# [TRY IT]
Decide whether each statement below agrees with the lab notes on gene clustering and cloud blast. Answer yes or no for each, and quote the exact words from the notes that decide it.
1. The cloud blast run against the protein database finished in about two minutes.
2. The search against the reference database annotated fewer proteins than the protein database search did.
3. Cloud blast packages the sequences in groups of about 100.

# [EXERCISE TEXT]
[Start of Attachment]

JP Feb 23 16
Heyer's code, most recent http://www.bio.davidson.edu/courses/Bio343/2016/goi_supervised.txt
Set up a way to filter out genes whose data has a lot of 0s. Can supervise clustering when the data set is small enough (11,000 is too big for R to graph). Can find a gene listed in the "toSearch" list = goi (gene of interest). Can set a threshold for correlation to gene of interest.
Between correlation distance and supervised clustering, we can locate genes of interest. Still need to be able to sort by Gene Ontology term. (That's what we're doing).
- Find genes differentially regulated b/t fed and nonfed; that are differentially expressed at the beginning of the cascade.
- May have to chase individual genes to find a good candidate gene.
Graphics as figures, methods section. Each group writes their own paper. Need a new game plan moving forward.
GO TERMS: CLOUD BLAST
Used cloud blast on the 3596 proteins of unknown function.
"Save Results" should be in a folder. It produces many zip files when it packages them for blasting.
Cloud blast packages the sequences in group of ~50. Used the 10 results setting.
Used the protein database as the search forum (PDB).
Went very fast. Like 2 minutes. Then mapped and annotated.
254 / 3596 now have annotations. There's an error in exporting just these genes to a new file. 187 are fully annotated (Blue).
Cloud blast from reference data base taking much longer (REF) ~25 minutes.
We found 1078 / 3596 with this method. 356 are fully annotated. 488 green and blue.
We took both fully annotated lists (GAF Files) and gave them to Dylan's group.

[End of Attachment]

# [EXERCISE DATA]
[Start of Attachment]

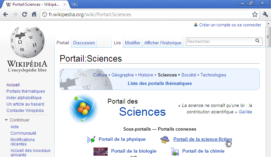Collapse the Contribuer sidebar section

pos(6,120)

[End of Attachment]

# [RESPONSE BELOW]
1. Yes: "Went very fast. Like 2 minutes."
2. No: "We found 1078 / 3596 with this method."
3. No: "Cloud blast packages the sequences in group of ~50."